__What is needed__.
The listing below must be repeated word for word, with its images excluded.
* * * *
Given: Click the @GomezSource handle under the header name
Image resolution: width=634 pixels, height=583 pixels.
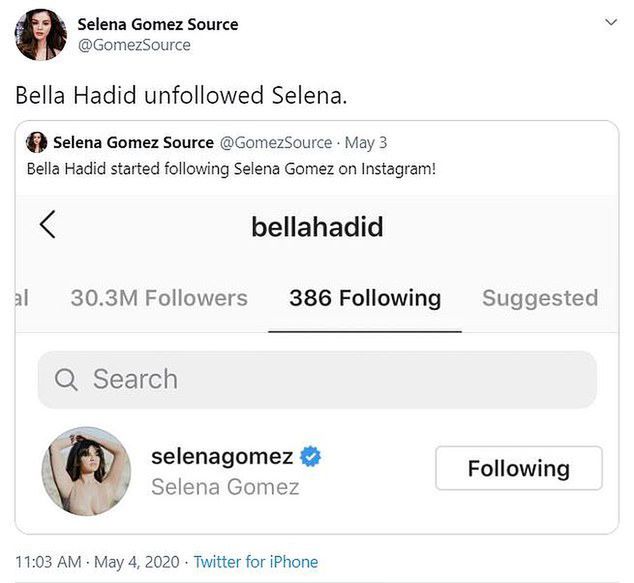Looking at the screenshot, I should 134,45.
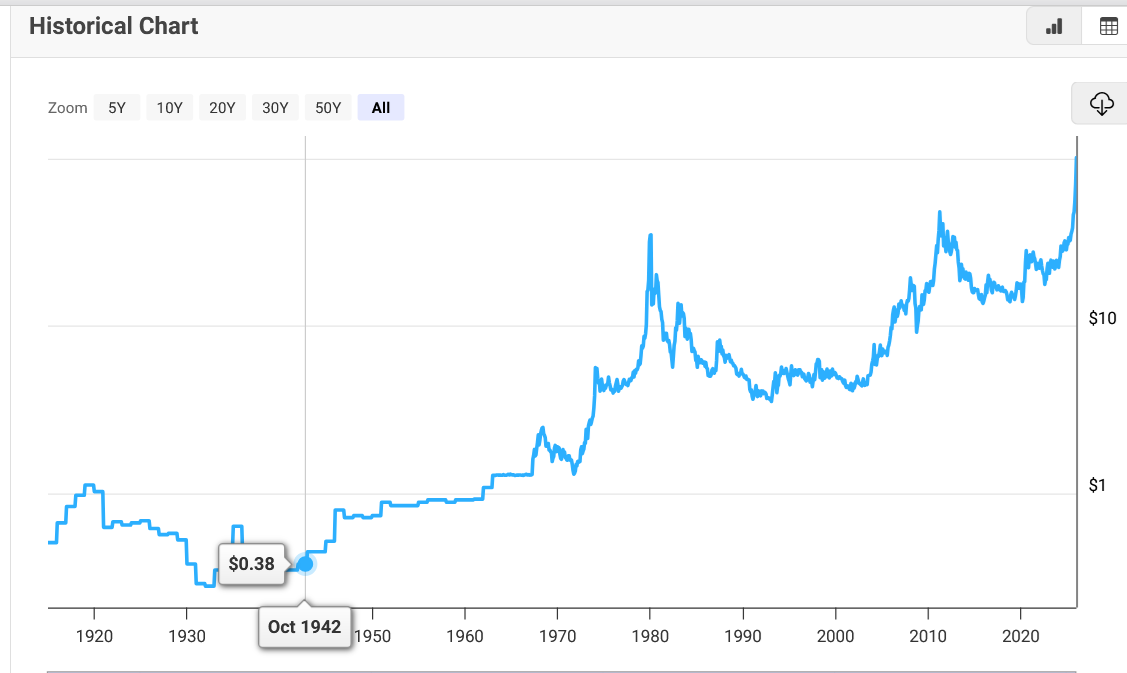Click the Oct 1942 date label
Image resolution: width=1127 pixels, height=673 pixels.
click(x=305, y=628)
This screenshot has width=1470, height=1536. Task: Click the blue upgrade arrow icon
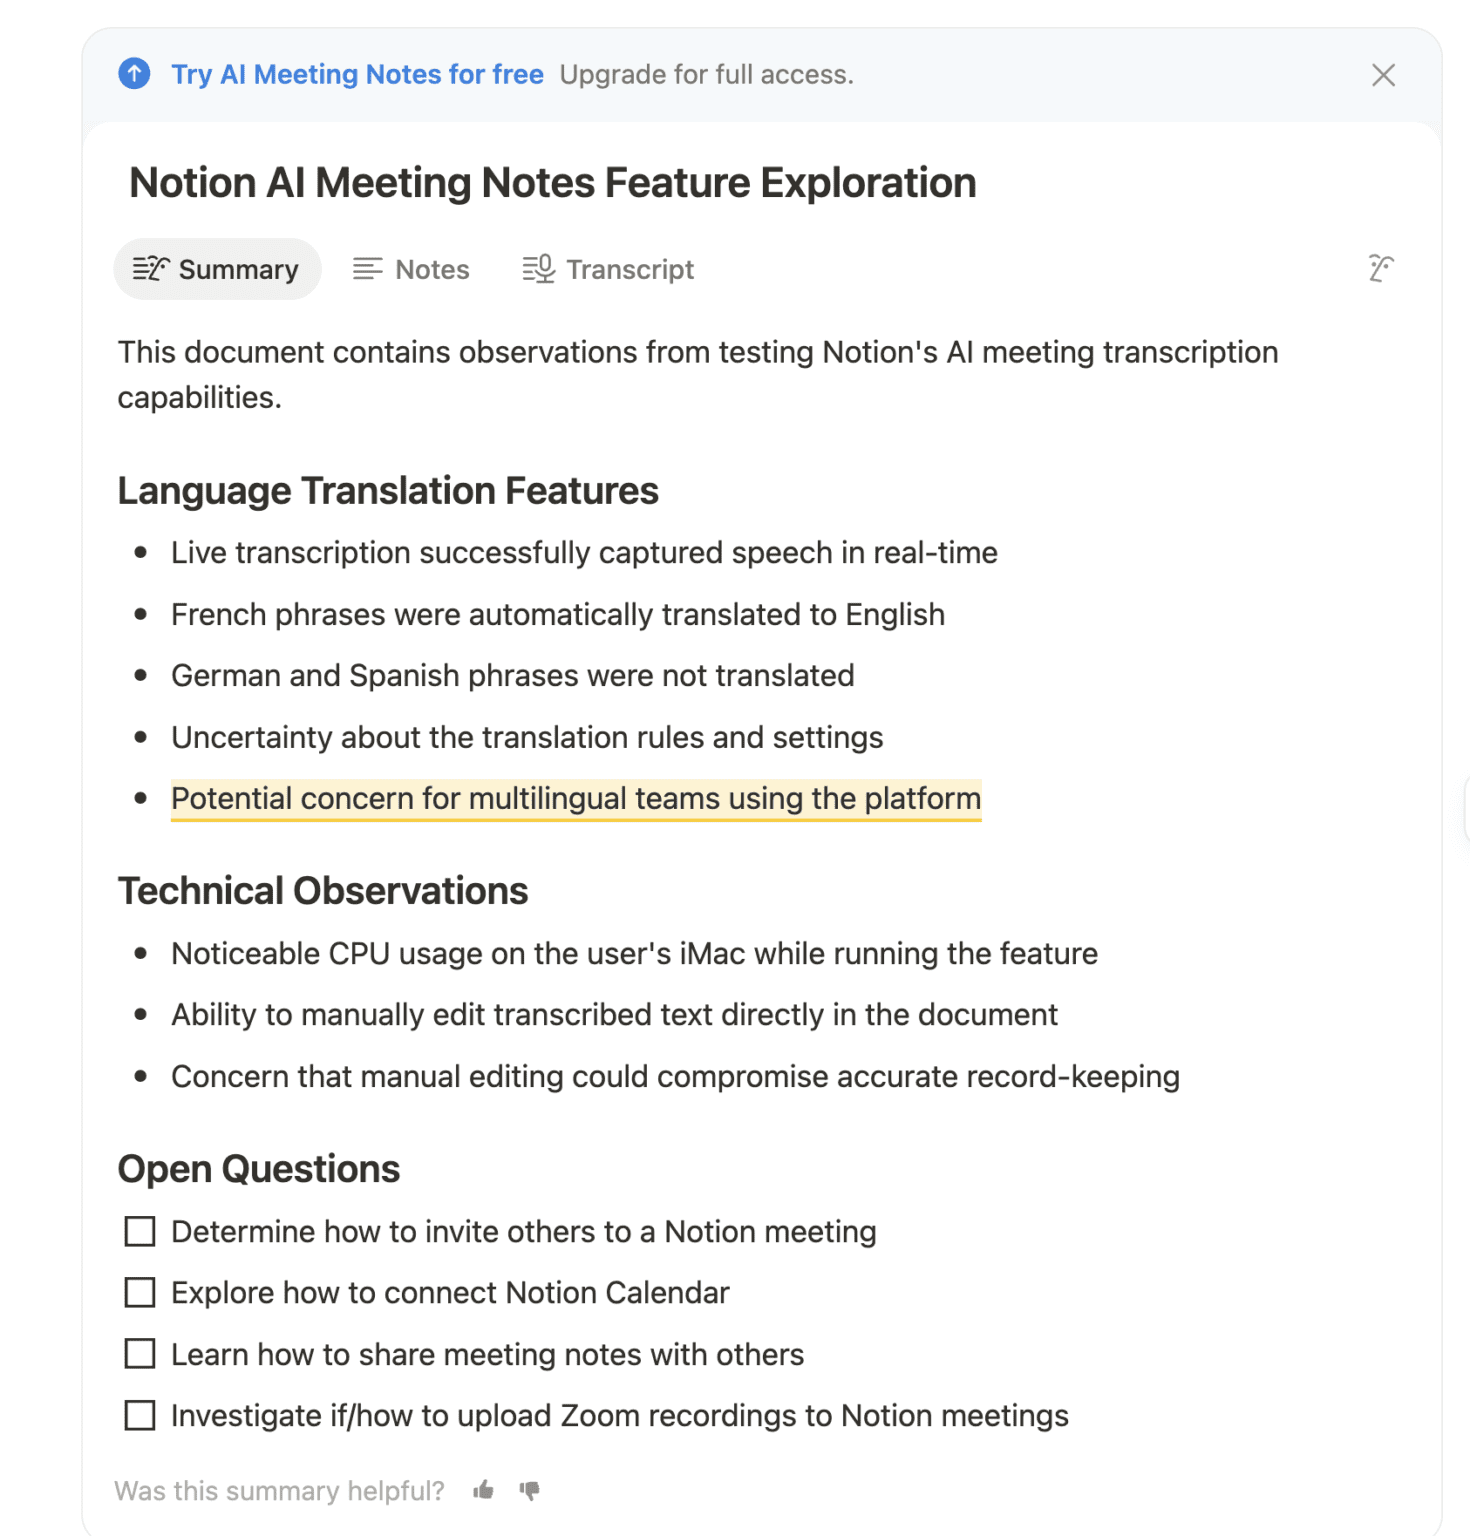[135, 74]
* * * *
__Task solution__.
Given: Click the @GomezSource handle under the header name
Image resolution: width=634 pixels, height=583 pixels.
Looking at the screenshot, I should 134,45.
Click the Oct 1942 date label
Image resolution: width=1127 pixels, height=673 pixels.
click(x=305, y=628)
This screenshot has width=1470, height=1536. Task: Click the blue upgrade arrow icon
[135, 74]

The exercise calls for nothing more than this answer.